During the last half of the twentieth century, modern medicine was radically revolutionized. The many changes in the manner that patients are diagnosed and treated were the results of the many technological advances that have occurred. Some of the other improvements made were based on the exponentially rapid growth of computer technology, while others were simply the refinement of old technology. While many of these advancements are currently utilized frequently, others are underutilized. One technology that is often used less than it should be is mammography, with potentially deadly ramifications for women quite obvious. The purpose of this paper is to explore the technology of the mammogram.
Mammography is the most well known name for the technology of producing mammograms. Basically, the mammography is utilized in the detection of breast cancer by taking pictures of this tissue in numerous ways. The most common method of mammography is the production of a mammogram through the use of x-ray penetration of the breast tissue to create a “film-screen” . However, the mammogram can be produced in a number of other ways. These methods include digital mammography with the aid of computers, ultrasound, and CT laser mammography.
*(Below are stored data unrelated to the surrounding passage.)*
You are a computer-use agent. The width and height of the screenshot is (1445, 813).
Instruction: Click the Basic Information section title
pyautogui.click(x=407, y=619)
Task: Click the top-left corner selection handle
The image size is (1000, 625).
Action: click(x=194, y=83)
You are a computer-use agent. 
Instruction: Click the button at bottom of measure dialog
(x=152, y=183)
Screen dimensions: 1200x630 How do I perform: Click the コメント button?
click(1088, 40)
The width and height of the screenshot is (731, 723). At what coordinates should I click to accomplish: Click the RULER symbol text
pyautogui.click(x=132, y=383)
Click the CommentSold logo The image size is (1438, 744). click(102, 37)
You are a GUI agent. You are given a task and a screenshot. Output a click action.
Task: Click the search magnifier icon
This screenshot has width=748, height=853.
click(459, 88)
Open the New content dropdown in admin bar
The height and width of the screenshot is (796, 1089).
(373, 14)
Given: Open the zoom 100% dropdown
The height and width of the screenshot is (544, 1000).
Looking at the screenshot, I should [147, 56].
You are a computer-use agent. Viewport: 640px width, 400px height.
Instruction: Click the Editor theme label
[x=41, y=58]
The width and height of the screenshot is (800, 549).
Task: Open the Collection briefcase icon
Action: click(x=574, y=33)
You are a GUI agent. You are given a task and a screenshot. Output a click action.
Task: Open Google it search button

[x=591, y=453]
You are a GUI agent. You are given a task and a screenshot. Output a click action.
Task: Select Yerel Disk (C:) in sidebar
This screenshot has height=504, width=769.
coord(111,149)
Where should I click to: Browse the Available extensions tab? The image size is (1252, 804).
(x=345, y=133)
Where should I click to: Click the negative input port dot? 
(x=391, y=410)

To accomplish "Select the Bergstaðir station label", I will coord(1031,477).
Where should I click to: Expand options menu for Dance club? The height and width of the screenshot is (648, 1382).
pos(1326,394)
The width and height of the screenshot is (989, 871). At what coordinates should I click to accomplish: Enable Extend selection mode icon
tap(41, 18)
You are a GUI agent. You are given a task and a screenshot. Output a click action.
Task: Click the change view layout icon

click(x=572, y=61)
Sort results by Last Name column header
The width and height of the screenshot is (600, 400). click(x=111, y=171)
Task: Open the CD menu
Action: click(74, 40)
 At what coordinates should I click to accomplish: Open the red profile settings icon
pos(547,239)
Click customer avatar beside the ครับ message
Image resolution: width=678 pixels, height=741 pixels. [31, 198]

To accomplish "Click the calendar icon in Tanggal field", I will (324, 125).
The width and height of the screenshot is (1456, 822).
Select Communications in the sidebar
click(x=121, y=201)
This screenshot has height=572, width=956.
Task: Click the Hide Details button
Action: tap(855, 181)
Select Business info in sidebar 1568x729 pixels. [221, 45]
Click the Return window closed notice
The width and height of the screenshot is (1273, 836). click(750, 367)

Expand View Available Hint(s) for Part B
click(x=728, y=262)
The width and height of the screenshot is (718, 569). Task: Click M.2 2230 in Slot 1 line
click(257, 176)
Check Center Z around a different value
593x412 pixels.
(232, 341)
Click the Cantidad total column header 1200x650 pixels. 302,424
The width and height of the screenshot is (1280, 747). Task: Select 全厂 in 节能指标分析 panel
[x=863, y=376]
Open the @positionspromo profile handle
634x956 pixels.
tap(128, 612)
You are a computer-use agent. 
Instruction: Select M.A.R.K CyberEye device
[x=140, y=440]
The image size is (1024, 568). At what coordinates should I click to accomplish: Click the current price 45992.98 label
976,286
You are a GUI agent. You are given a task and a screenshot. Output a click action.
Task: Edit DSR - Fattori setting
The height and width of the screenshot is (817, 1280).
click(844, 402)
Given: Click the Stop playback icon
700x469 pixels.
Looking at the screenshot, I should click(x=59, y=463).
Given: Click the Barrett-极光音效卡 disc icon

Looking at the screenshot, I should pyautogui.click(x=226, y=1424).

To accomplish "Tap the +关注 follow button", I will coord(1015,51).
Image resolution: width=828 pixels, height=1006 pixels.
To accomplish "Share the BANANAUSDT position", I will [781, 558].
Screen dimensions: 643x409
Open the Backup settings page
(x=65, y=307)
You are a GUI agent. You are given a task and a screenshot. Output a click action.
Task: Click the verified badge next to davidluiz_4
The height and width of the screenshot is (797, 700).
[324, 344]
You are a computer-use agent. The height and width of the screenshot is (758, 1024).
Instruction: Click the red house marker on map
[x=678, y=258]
This technology is used by a number of different types of physicians. Generally, physicians who provide annual physicals for women, particularly over the age of forty, order mammograms as a precaution for the detection of breast cancer that is not detectable through examination. So, physicians who practice in the areas of general medicine, family practice, internal medicine, and obstetrics-gynecology. However, it should be noted that a small number of men develop breast cancer, but mammograms as screening instruments are not routinely ordered for males. For mammograms that yield positive results of the presence of tumors, they are then useful tools for oncologists and surgeons. For the most part, mammograms are read by radiologists who are specially trained to spot small tumors.